9 former gang members see photos of themselves without tattoos for the first time.

Before you judge them, hear their stories.

When Francisco saw an image of himself without tattoos, he couldn't help but smile.

"Damn," he said. "I haven't seen myself like that in years."

Francisco is a former gang member. His arms, face, and hands are covered in tattoos and gang symbols, permanent reminders of his former life.


But thanks to the photography and photo editing skills of Steven Burton, Francisco had the opportunity to see himself a changed man, the way he felt on the inside.

Francisco Flores. All photos and edited images by Steven Burton. Used with permission.

Francisco is just one of the men and women who took part in the innovative "Skin Deep" project.

Burton captured portraits of 28 former gang members and incarcerated men and women, and then he spent more than 400 hours in Photoshop digitally removing their tattoos.

Phillip Mendoza.

Burton was inspired by the work of Rev. Gregory J. Boyle, who many know as G-Dog.

Boyle, an ordained Catholic priest, is the founder and director of Homeboy Industries, a Los Angeles-based gang intervention, rehabilitation, and re-entry program. In addition to classes, employment counseling, substance abuse support, legal services, and mental health care, Homeboy Industries pays for laser tattoo removal treatment for 950 clients each month.
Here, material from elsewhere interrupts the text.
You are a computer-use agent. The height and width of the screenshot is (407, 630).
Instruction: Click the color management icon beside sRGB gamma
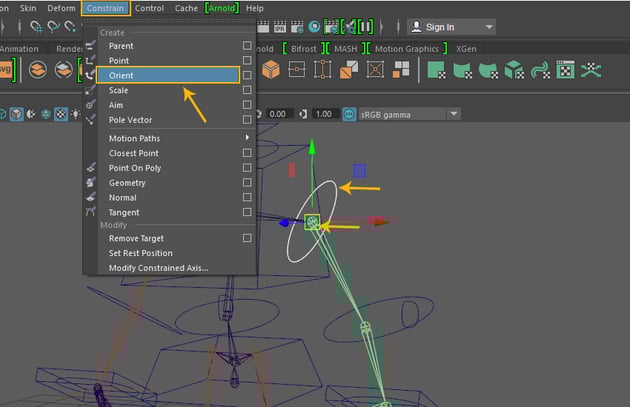click(x=351, y=114)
These tattoos are not only visible reminders of gang and prison life, but they can make it difficult for these men and women to find employment. To many, the tattoos — and the people underneath — are intimidating and scary. Legal or not, some companies and schools just aren't willing to take the risk.

David Williams.

But tattoo removal is a long and sometimes painful process. So Burton decided to create a digital solution.

After watching "G-Dog," a 2012 documentary on Boyle, Burton was inspired to use his photography and editing skills to show before and "after" photos to see how the men and women would react, but also to understand the impact tattoos have on people escaping gang life.

August Lopez.

Burton went straight to the source and talked to folks using the services at Homeboy Industries. Many were hesitant to take part in his project, as photographers hoping to shoot heavily tattooed former gang members are a dime a dozen. Burton had to build trust and prove he was there for the right reasons — not just as a photographer, but as someone willing to listen.

Samuel Gonzalez.

"I didn't go in with any preconceived ideas of what I was after," Burton said." I just wanted it to be honest and open, where they get to talk about their lives."

After he worked on the first four images and showed the participants, word quickly spread. For these people hoping to turn their lives around, Burton offered a priceless gift: a glimpse — even just on paper — of life without the gang.

Erin Echavarria.

Burton didn't just photograph the homeboys and homegirls. He listened to their stories too.

Each interview revealed personal and shocking details about life before and after the gang. Many suffered abuse or addiction prior to and during their years in gangs. They've witnessed unthinkable violence and are doing their best to start over, for themselves and their families.

"The cards they were dealt in the beginning really set the course for their life in the gang. It's never really been so much of a choice for a lot of these people," Burton said. "But what's beautiful about the people I talk to is that they've made the choice to leave the gang, and it's a difficult one."

Marcos Luna.

While deciding to leave is admirable, the transition isn't easy. Since "Skin Deep" began, at least two of Burton's subjects have been killed by police. Burton believes many are profiled because of their tattoos. Before you judge them, hear their stories.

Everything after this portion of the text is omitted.